▶ _Written exercise_:
Reproduce the entries below word for word, starting at the line that contains "normal (641, 661)" and ending at the line that contains "UNIVERSITY [437, 197]", with both of those lines included.

-- START OF Extracted data --

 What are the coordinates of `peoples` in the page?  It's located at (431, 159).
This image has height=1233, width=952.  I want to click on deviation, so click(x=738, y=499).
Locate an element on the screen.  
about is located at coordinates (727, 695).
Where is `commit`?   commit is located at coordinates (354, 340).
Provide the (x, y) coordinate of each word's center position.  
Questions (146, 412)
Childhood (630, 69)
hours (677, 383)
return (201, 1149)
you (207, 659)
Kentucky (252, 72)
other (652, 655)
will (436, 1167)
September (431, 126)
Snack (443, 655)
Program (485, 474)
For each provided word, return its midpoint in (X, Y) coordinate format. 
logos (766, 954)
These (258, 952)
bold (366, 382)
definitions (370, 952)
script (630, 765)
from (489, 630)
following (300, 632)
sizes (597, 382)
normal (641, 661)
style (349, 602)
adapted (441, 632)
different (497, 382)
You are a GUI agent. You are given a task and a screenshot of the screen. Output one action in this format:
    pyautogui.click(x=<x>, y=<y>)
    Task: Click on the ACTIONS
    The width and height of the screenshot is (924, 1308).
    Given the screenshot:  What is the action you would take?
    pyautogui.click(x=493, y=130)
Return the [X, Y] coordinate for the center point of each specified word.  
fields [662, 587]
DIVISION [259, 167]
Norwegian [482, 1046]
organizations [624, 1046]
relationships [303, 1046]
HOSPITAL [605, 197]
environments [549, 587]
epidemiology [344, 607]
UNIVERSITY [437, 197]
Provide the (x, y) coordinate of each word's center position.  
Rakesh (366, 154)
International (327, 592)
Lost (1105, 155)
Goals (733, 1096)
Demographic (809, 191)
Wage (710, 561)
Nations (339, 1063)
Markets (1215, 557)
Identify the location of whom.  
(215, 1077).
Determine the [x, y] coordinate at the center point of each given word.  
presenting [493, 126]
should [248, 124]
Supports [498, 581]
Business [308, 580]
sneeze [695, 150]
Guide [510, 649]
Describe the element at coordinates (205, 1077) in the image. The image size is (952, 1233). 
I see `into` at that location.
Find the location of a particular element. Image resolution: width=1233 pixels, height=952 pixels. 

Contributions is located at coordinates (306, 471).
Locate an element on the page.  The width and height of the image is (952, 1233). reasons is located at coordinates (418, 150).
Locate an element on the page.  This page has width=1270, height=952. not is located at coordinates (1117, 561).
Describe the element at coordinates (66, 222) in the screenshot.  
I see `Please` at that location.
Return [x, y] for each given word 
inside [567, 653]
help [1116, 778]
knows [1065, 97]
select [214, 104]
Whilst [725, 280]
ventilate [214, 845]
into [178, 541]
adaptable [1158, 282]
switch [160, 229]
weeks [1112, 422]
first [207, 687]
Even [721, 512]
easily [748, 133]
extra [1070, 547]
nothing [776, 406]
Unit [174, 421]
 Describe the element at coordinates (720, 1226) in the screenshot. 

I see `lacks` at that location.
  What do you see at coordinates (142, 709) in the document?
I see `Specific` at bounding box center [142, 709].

-- END OF Extracted data --

▶ _Final result_:
normal (641, 661)
style (349, 602)
adapted (441, 632)
different (497, 382)
You are a GUI agent. You are given a task and a screenshot of the screen. Output one action in this format:
    pyautogui.click(x=<x>, y=<y>)
    Task: Click on the ACTIONS
    The width and height of the screenshot is (924, 1308).
    Given the screenshot:  What is the action you would take?
    pyautogui.click(x=493, y=130)
Return the [X, Y] coordinate for the center point of each specified word.  
fields [662, 587]
DIVISION [259, 167]
Norwegian [482, 1046]
organizations [624, 1046]
relationships [303, 1046]
HOSPITAL [605, 197]
environments [549, 587]
epidemiology [344, 607]
UNIVERSITY [437, 197]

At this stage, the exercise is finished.